● Page excerpt:
.....
Love this one. This is my absolute favorite way to be. Miss that everyday.

Friday, January 8, 2010

Angel Baby


My angel baby. Even in sadness, this picture makes me happy. Thank heavens for Holly...thanks for giving me the memories.
hollyvonbuchler.com

Thursday, January 7, 2010

New Year, New Normal

Well, it's a new year. And almost 2 1/2 years since the last time I blogged. What a difference 2 1/2 years makes! What a difference a year makes.

**Last year, our Christmas tree was still up. Ornaments strewn about the house, more misplaced and with missing pieces than ever on the tree itself. And the needles. Oh the needles, everywhere you could imagine. It was so bad, I was still finding them in April. Oh dear. Our tree also blew away last year. Every Good Friday, my aunts have a big fish fry, and we burn our Christmas Trees. Sounds a little "hill jack"...but watch it once and then you are hooked. Anyway, yes. Our tree blew away. We went out to get it and it was gone. Oopsie.
*This year, the house is almost "de-Christmased" as I say it. Tree is down, the stand is in it's place in the garage, all of the ornaments are safely put away in a brand new box my mom got me. The angel for the top of the tree is safely put away for use again next year. And all the needles are gone! It only took sweeping about 15 times, but they are gone. Oh, and the tree is safe by the house, getting all dry and ready to burn away on Good Friday. I try to pretend that I can see that far into the future.

**Last year, I was drowning in a sea of Christmas presents. New clothes didn't have a home, and often were dirty due to little hands or little paws before they were ever worn. Toys never really had a place, they just were added to the toy boxes. They were never really played with to their full potential before they were simply forgotten.
.....
● Supplied information:
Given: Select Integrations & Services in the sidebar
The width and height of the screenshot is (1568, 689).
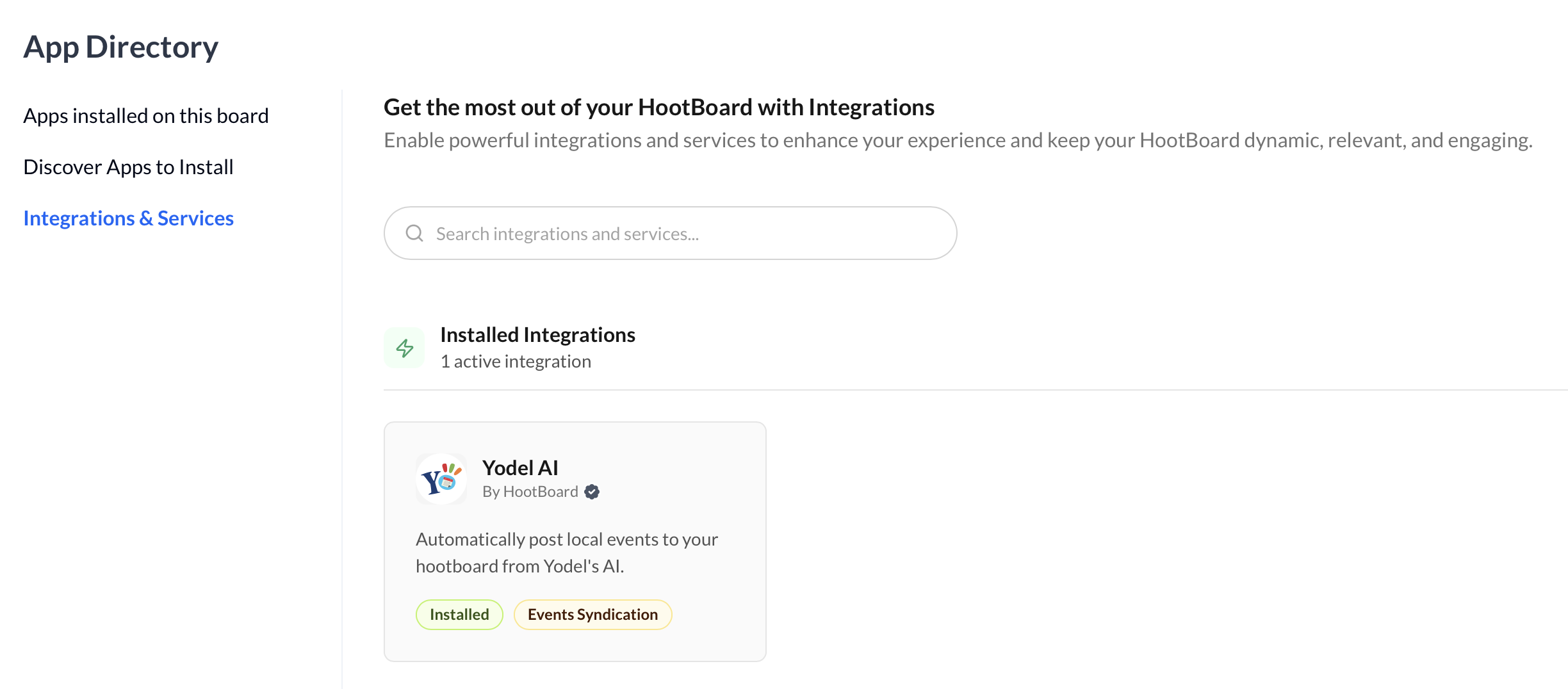Looking at the screenshot, I should pos(128,218).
.....
● What is required: Rewrite everything in the blog post from "My angel baby." down to "was gone. Oopsie.", using "cookout" in place of "fish fry".

● Response box:
My angel baby. Even in sadness, this picture makes me happy. Thank heavens for Holly...thanks for giving me the memories.
hollyvonbuchler.com

Thursday, January 7, 2010

New Year, New Normal

Well, it's a new year. And almost 2 1/2 years since the last time I blogged. What a difference 2 1/2 years makes! What a difference a year makes.

**Last year, our Christmas tree was still up. Ornaments strewn about the house, more misplaced and with missing pieces than ever on the tree itself. And the needles. Oh the needles, everywhere you could imagine. It was so bad, I was still finding them in April. Oh dear. Our tree also blew away last year. Every Good Friday, my aunts have a big cookout, and we burn our Christmas Trees. Sounds a little "hill jack"...but watch it once and then you are hooked. Anyway, yes. Our tree blew away. We went out to get it and it was gone. Oopsie.